## Work to complete
Scan the entries below for the word "agent" and copy every line where it turns up.

[Records from a collection]
------------

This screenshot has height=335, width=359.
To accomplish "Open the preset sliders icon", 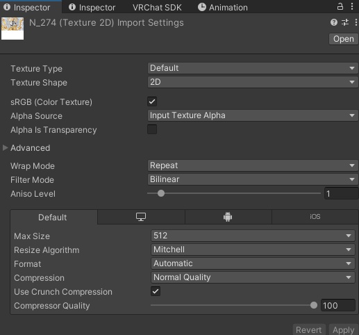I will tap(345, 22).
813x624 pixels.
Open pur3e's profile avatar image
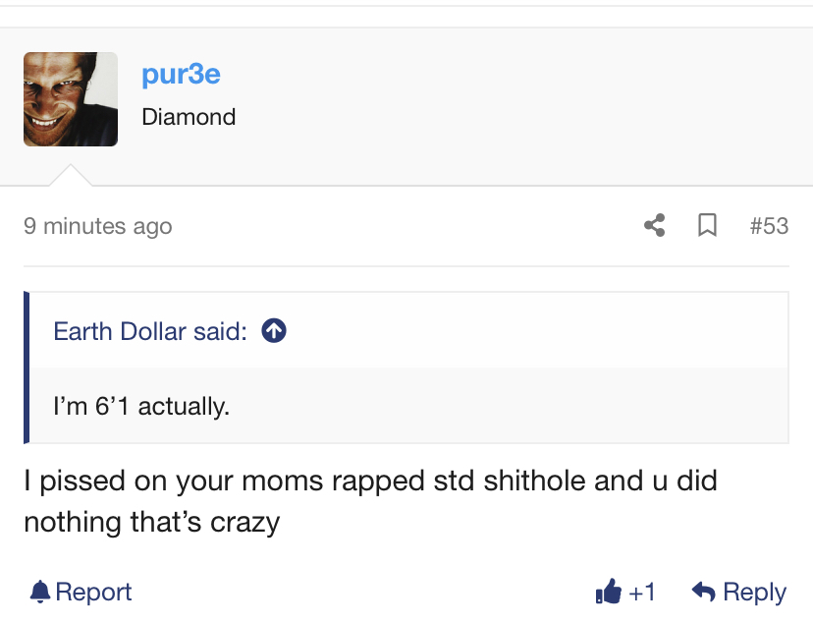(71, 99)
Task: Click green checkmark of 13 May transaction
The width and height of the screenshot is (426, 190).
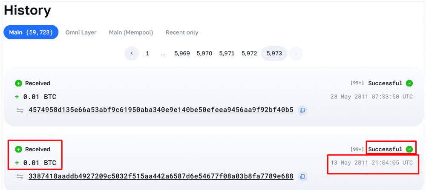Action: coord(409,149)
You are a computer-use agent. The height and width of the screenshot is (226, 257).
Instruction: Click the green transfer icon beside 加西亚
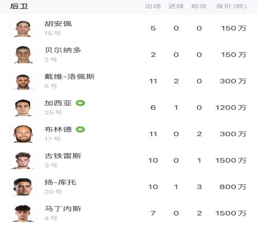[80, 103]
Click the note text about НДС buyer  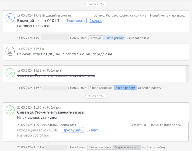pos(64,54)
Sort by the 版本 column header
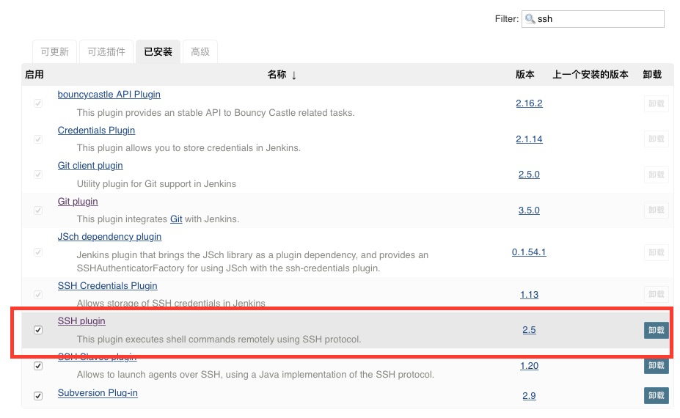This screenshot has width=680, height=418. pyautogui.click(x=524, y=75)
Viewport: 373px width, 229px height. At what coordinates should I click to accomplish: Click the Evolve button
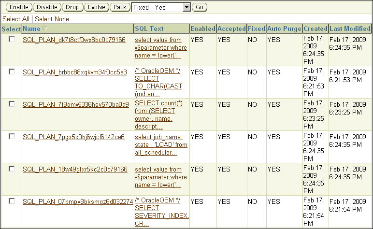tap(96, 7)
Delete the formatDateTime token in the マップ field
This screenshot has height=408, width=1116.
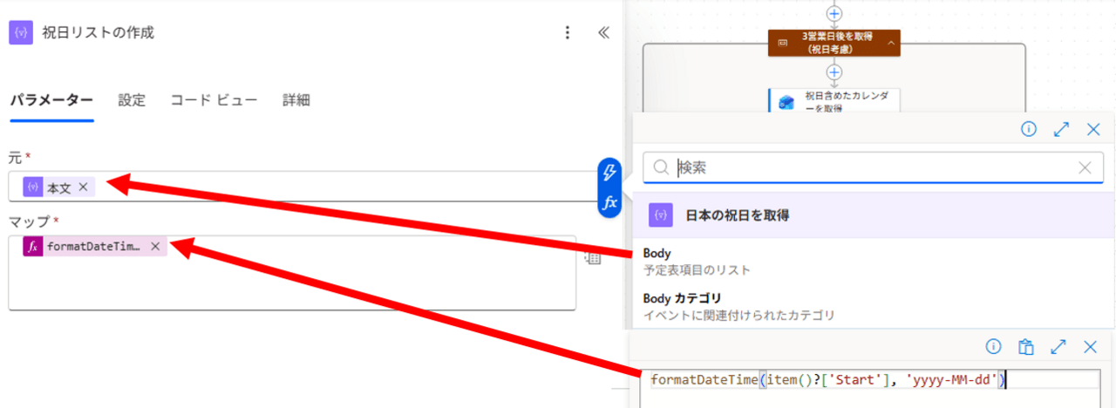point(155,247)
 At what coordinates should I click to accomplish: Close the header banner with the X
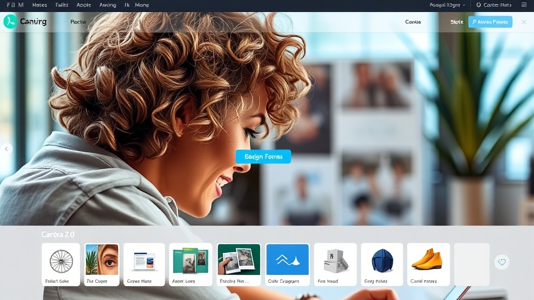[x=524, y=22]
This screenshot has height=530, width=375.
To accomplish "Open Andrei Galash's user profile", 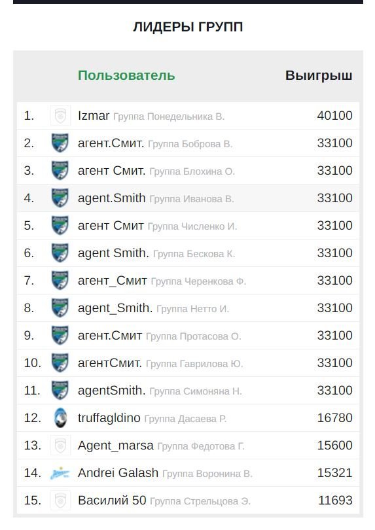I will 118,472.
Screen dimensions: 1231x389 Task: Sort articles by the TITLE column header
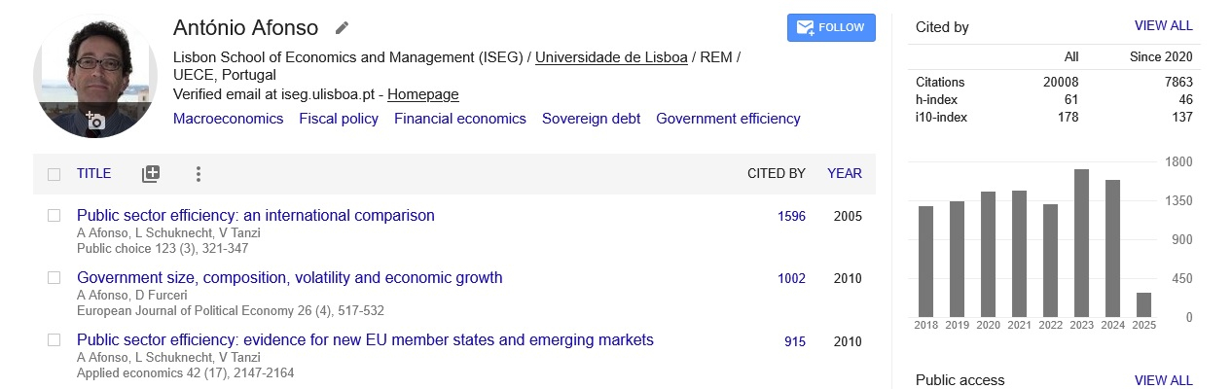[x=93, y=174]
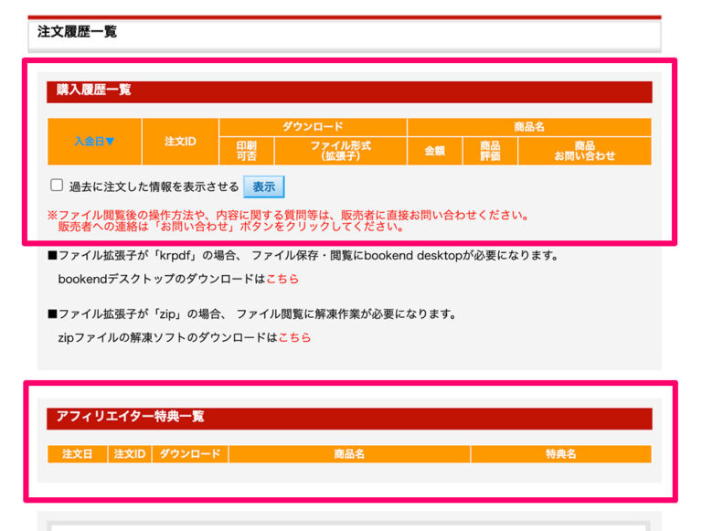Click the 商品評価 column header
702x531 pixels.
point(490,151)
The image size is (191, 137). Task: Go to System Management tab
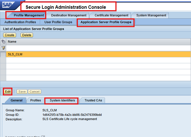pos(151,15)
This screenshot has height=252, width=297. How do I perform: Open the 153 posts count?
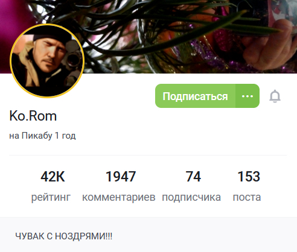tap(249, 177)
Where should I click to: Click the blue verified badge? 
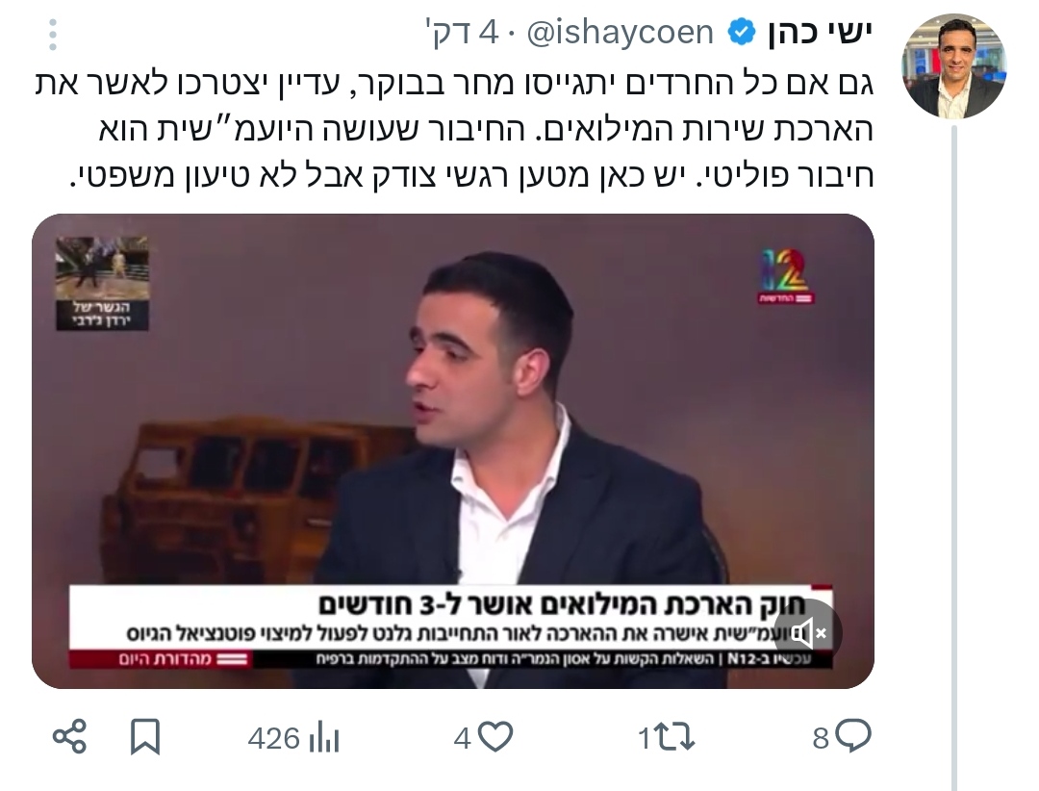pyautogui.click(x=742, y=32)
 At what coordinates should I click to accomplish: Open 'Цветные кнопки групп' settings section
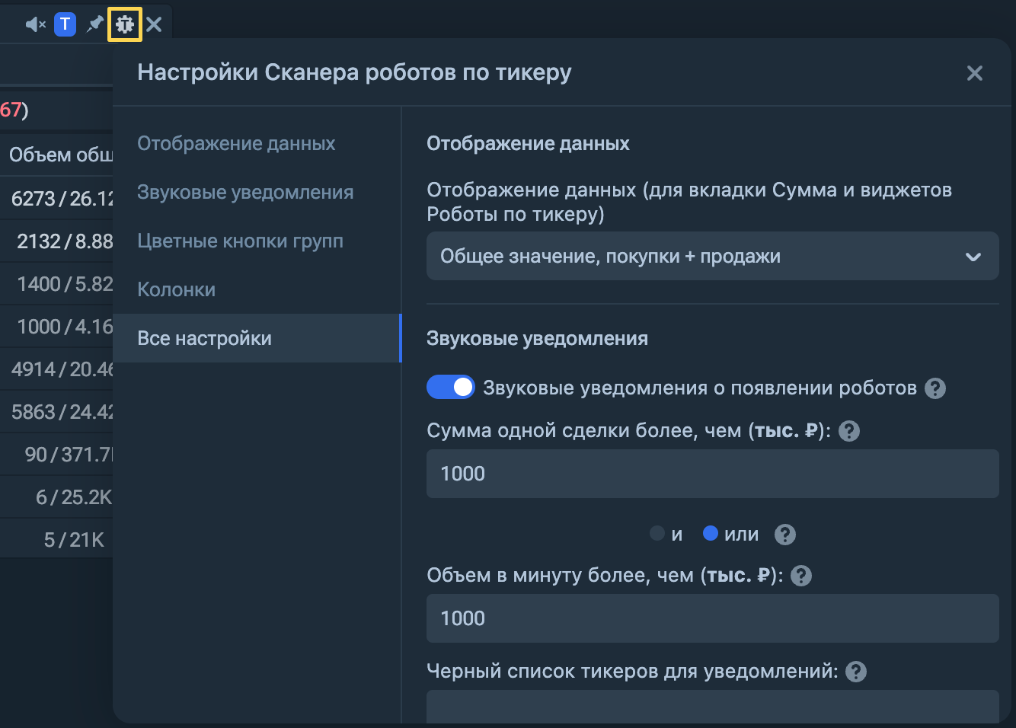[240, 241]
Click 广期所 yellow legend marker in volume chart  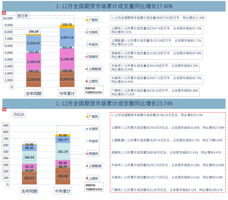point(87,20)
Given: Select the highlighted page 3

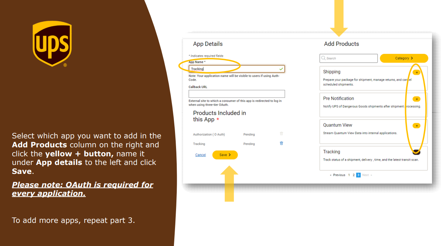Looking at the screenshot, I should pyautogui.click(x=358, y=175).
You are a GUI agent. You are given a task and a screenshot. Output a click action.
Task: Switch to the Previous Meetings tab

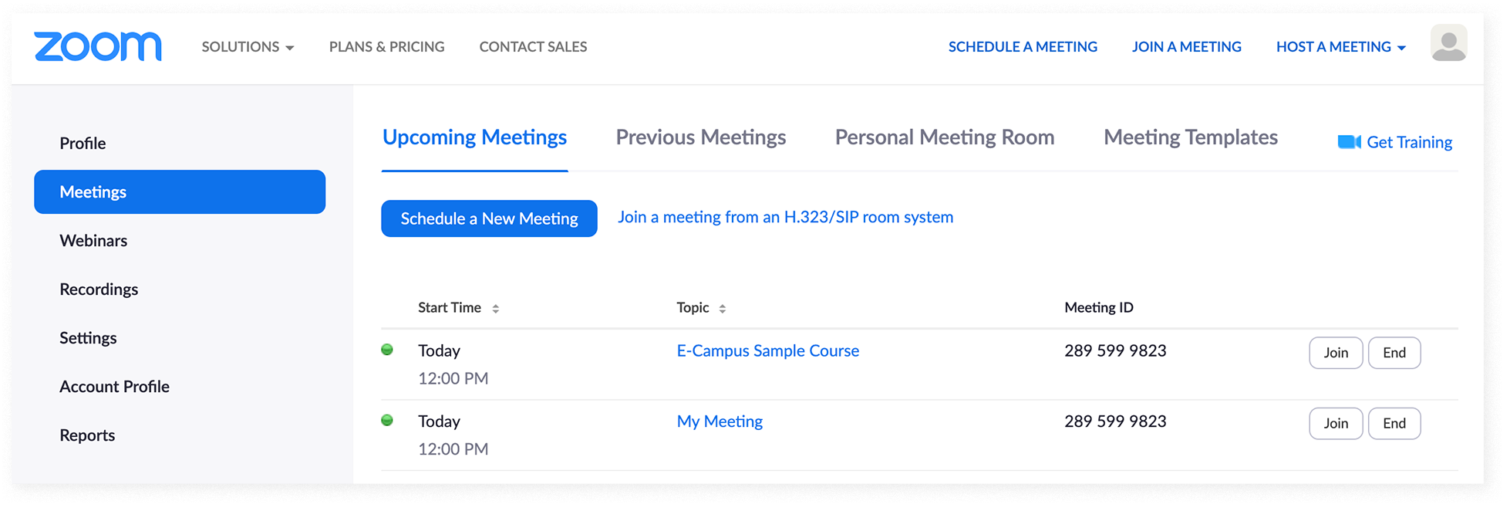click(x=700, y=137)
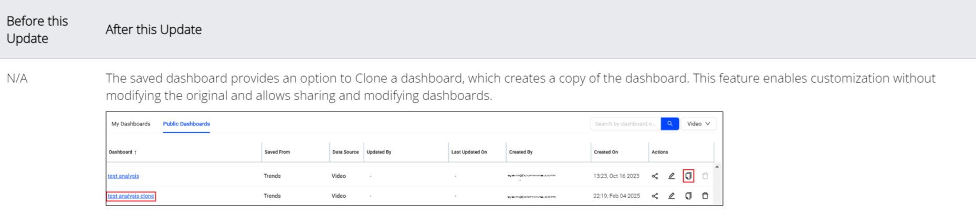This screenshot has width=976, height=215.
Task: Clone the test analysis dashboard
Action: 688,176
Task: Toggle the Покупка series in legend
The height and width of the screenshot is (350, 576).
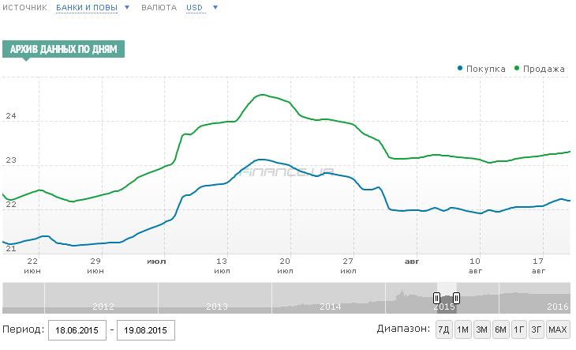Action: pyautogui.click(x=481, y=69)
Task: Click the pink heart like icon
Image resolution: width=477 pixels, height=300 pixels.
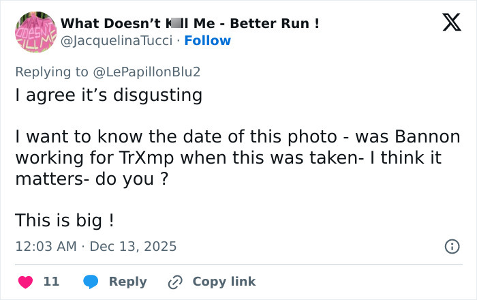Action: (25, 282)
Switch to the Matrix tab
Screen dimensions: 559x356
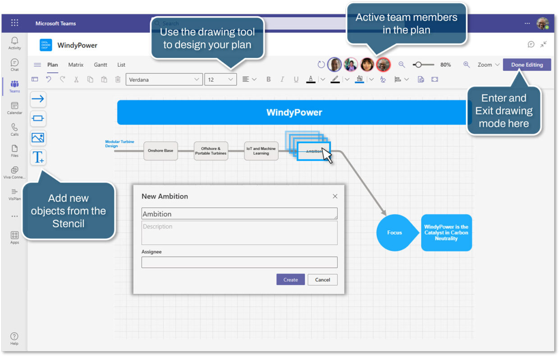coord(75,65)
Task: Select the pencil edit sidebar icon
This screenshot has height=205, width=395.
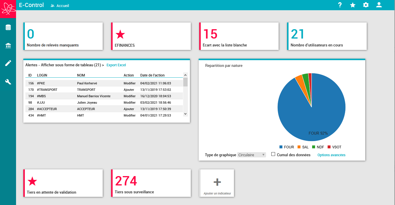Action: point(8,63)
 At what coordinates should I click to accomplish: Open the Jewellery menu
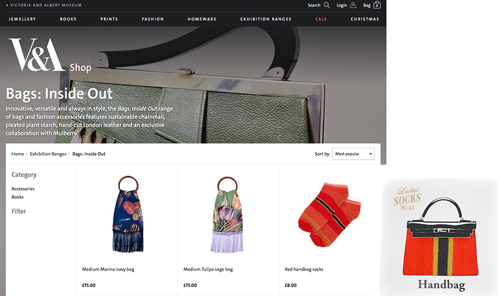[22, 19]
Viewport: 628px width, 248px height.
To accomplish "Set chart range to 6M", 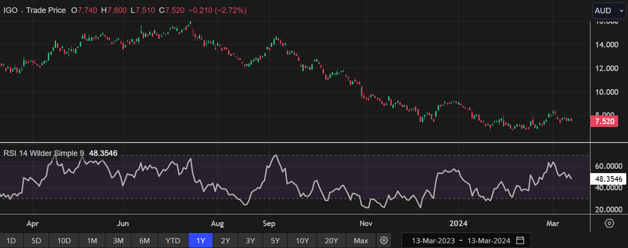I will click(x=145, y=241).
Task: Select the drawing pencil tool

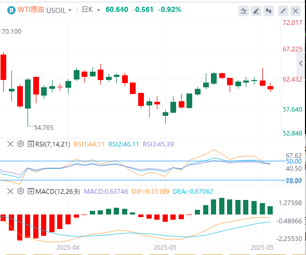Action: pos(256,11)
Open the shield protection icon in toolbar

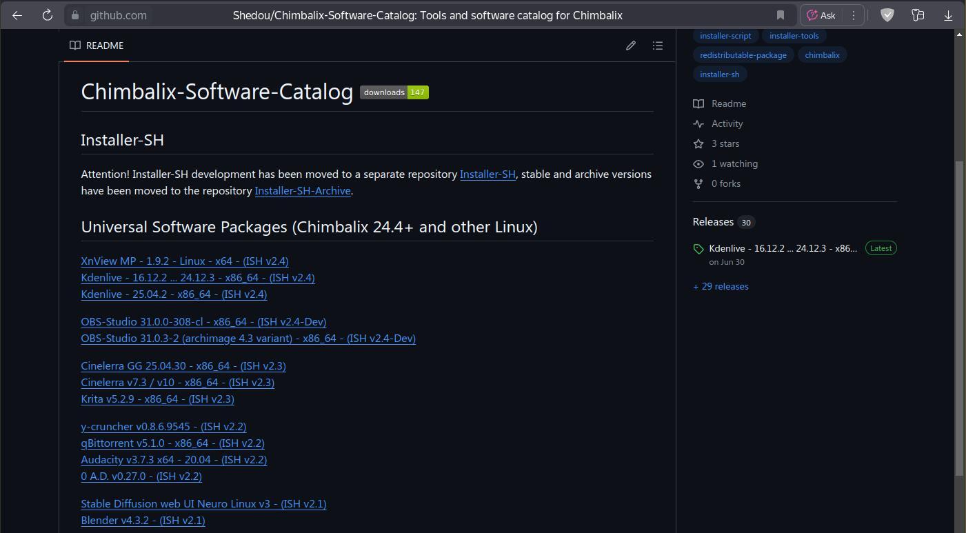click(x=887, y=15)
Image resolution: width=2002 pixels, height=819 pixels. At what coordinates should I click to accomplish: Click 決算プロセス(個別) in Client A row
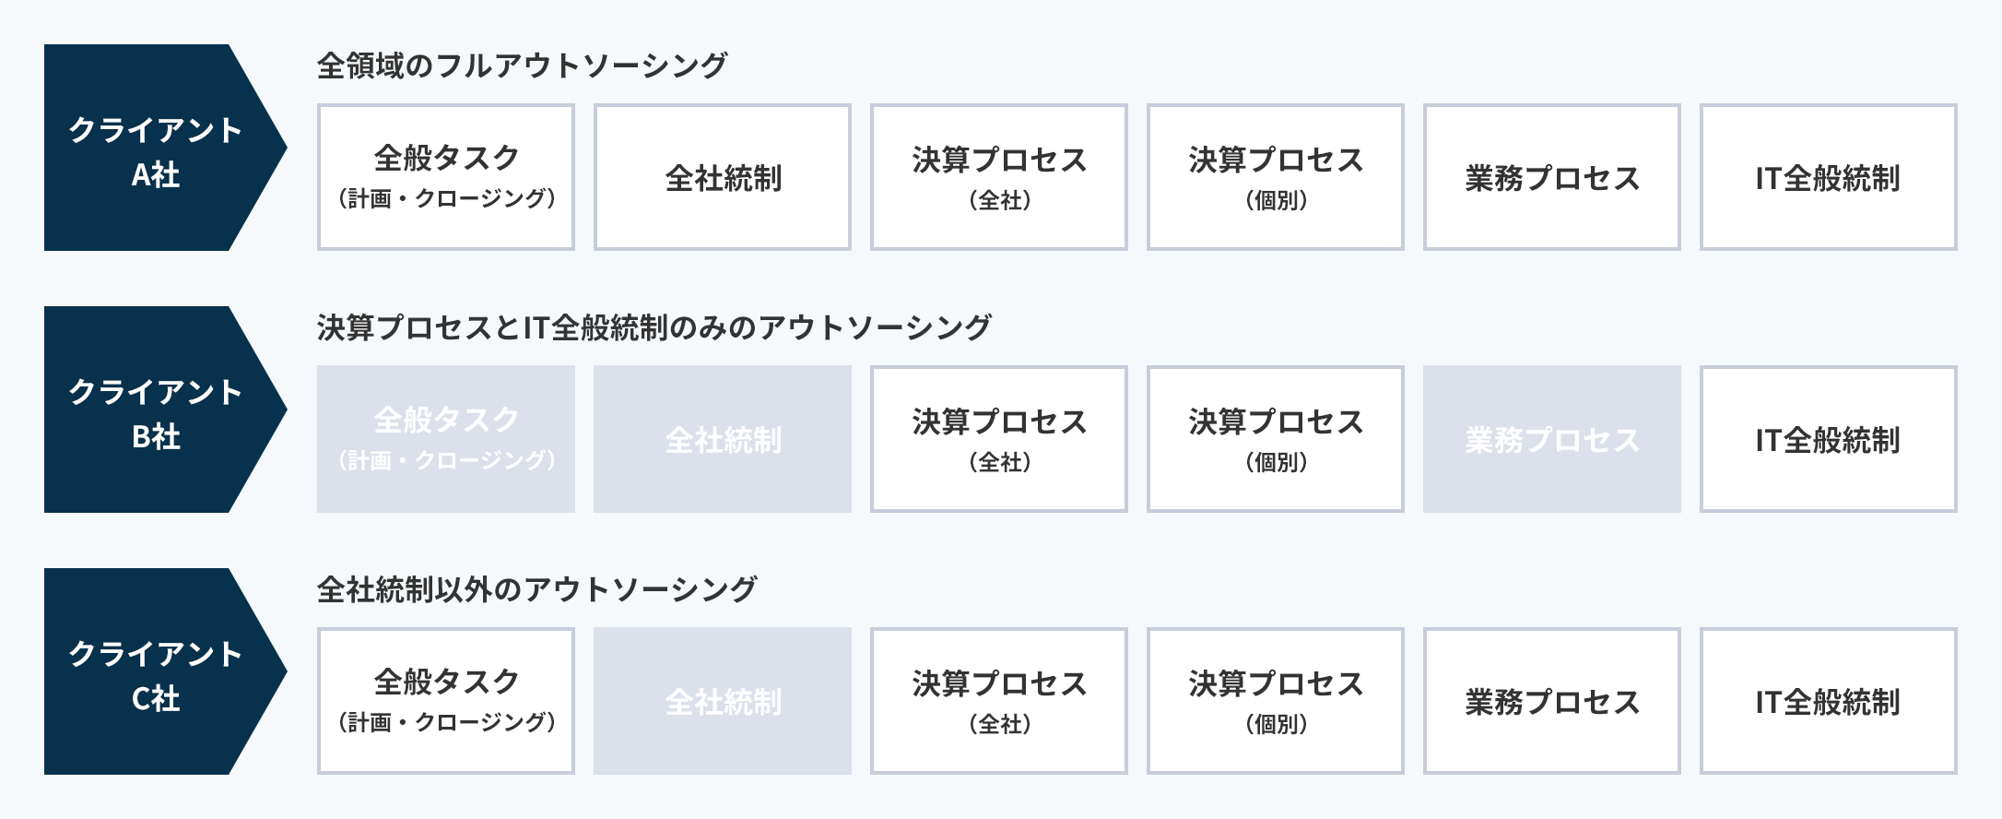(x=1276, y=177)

------------

## Task solution
You are a computer-use agent. The height and width of the screenshot is (226, 257).
You are a GUI agent. You are given a task and a screenshot. Output a click action.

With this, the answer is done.